Description Filipe Gonçalves 2013-09-04 11:55:07 UTC
Created attachment 7186 [details]
Sample code that is able to reproduce the bug

Overview:
When scanf is called with %hu to parse an unsigned short from input, ERANGE is not being set for values that do not fit inside an unsigned short. 

Steps to reproduce:
Compile the attached program. Run the program and try entering different values. On a machine with 16-bit shorts, entering a number that a short can't store, like 70000, will not trigger errno to be set to ERANGE.

Actual results:
errno is not set to ERANGE. The value read wraps around and there's no way for the caller to know if there has been an overflow. In a system with n-bit shorts, if number x is read, the actual value stored is x%(2^n) (it wraps around).

Expected results:
errno should have been set to ERANGE.

Build date & hardware:
Tested with debian's built-in glibc 2.13, and also with the latest version, 2.18, compiled from official source.
filipe@debian:~/glibc-build$ uname -a
Linux debian 3.2.0-4-486 #1 Debian 3.2.46-1 i686 GNU/Linux

Additional information:
I happened to notice that errno is correctly set if the value entered is greater than INT_MAX. So, apparently, it looks like scanf ignores the fact that it is given a pointer to unsigned short, treating it as pointer to int instead. Thus, every value between USHRT_MAX and INT_MAX is assumed to fit into a short. Here's an example in my system:
$ ./bug
Enter a number: 65535
You entered 65535
Enter a number: 65536
You entered 0
Enter a number: 2000000
You entered 33920
Enter a number: 2000000000000000000000000000000000000000000000000
Value is too large, try again.
Enter a number:
Comment 1 Andreas Schwab 2013-09-04 12:42:18 UTC
POSIX does not specify ERANGE for fscanf.  The ERANGE error comes from strtoul which checks against ULONG_MAX (not UINT_MAX).  If you want to do range checking you have to do it yourself.
Comment 2 Filipe Gonçalves 2013-09-04 13:59:20 UTC
(In reply to Andreas Schwab from comment #1)
> POSIX does not specify ERANGE for fscanf.  The ERANGE error comes from
> strtoul which checks against ULONG_MAX (not UINT_MAX).  If you want to do
> range checking you have to do it yourself.

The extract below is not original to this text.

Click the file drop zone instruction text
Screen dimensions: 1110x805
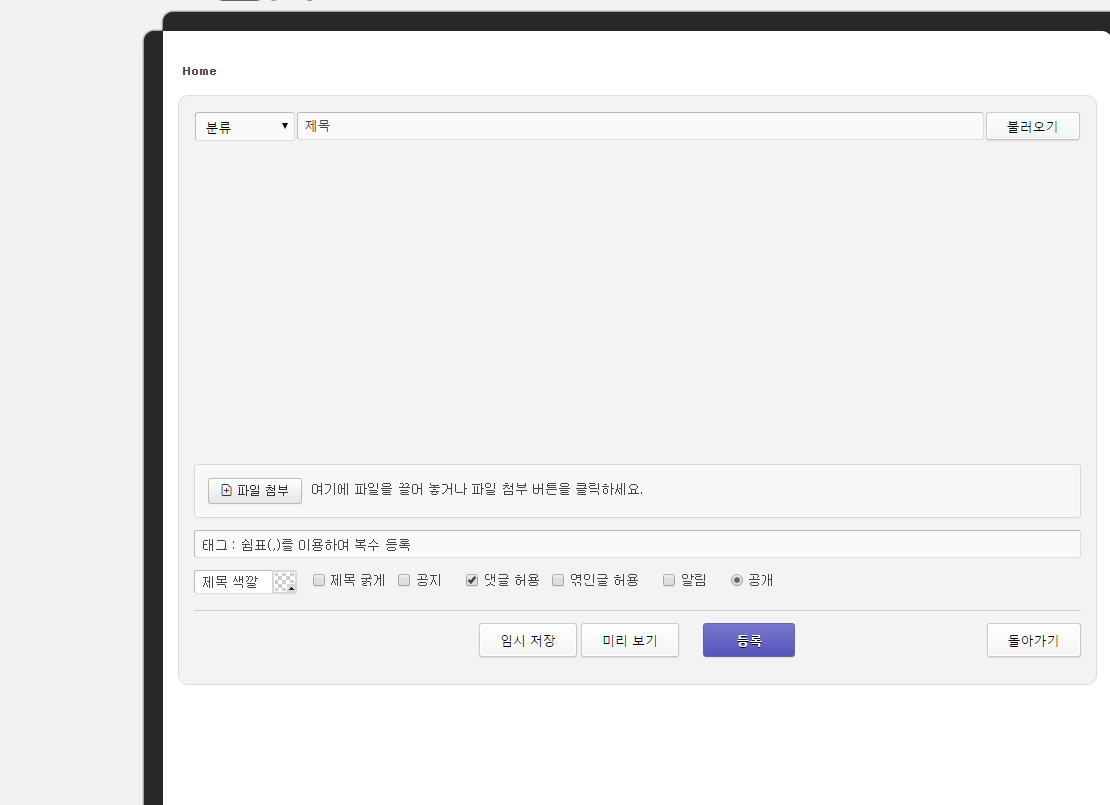477,490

Well, the manpage contradicts itself, it mentions that ERANGE is used when "The result of an integer conversion would exceed the size that can be stored in the corresponding integer type.", but later on it says that the standards to which it conforms to do not mention ERANGE. What do we have then?

If I call scanf, I can't do range checking, by the time it returns, how am I supposed to know if there was an overflow?

If ERANGE is not mentioned in the standards and that serves as an excuse on why scanf doesn't deal with it properly, then it might be better to remove that from the "ERRORS" section, otherwise, we have an awkward situation here, where it kind of works, but when it doesn't, it's not a bug because the standard doesn't mention it.

But ok then, I'll just code my own function to read an unsigned short and forget that scanf exists.
Comment 3 Andreas Schwab 2013-09-04 20:32:21 UTC
There are no manpages as part of glibc, you should report this to the provider of them (probably the man-pages project).

scanf is really only useful for very simple interaction.  If you want more sophisticated behaviour you need to parse the input yourself.
Comment 4 Carlos O'Donell 2013-09-06 06:15:46 UTC
Closing this as invalid since the code and manual are correct. Changes to the POSIX standard need to go through the Austin Group.

Please note that manual pages, likely the Linux kernel manual pages, are not the canonical source of documentation for glibc.
Comment 5 benjaminmoody 2016-09-07 22:26:49 UTC
POSIX doesn't specify anything.  Both POSIX and the C standard are
transparently idiotic on this point.  (What do they actually say?
They say that this is *undefined behavior*.  Not
implementation-defined.  Undefined, as in "pass the wrong string to
sscanf, and the library is permitted to set your printer on fire.")

Presumably somebody, somewhere, once wrote a broken implementation of
sscanf that would crash when given a value too large as input.  And it
was decided that permitting that implementation to be called
"conformant" was more important than having a sane standard.  That's
no justification for glibc not to behave sanely.

Note that glibc already goes beyond what the standards require, in
that it properly detects range errors for 'long', 'unsigned long',
'float', and 'double' values.  If all we cared about was following the
letter of the standards, the code could easily be simplified to use
'long long', 'unsigned long long', and 'long double' for everything.

(I suppose somebody might interject at this point and yell
"performance!", but seriously, you don't use sscanf for performance.
You use it because it's more convenient and easier to read than a
pagefull of strtol's.)

*Every* use of %d, %hd, %hhd, etc., is currently a bug, unless:

 - a maximum field width is used that makes overflows impossible, or

 - the input is so well constrained that you can guarantee ahead of
   time that it can never overflow (in which case, why are you using
   scanf?)

Isn't that enough of a reason to fix it?

As to documentation, the glibc manual is not "correct": it currently
makes no mention (that I can see) of how *scanf behaves on integer or
floating-point overflows.  If you refuse to fix this bug on the
grounds that programmers are expected to do their own range-checking,
then programmers need to know which conversions are safe to use in
that way (%ld good, %d bad.)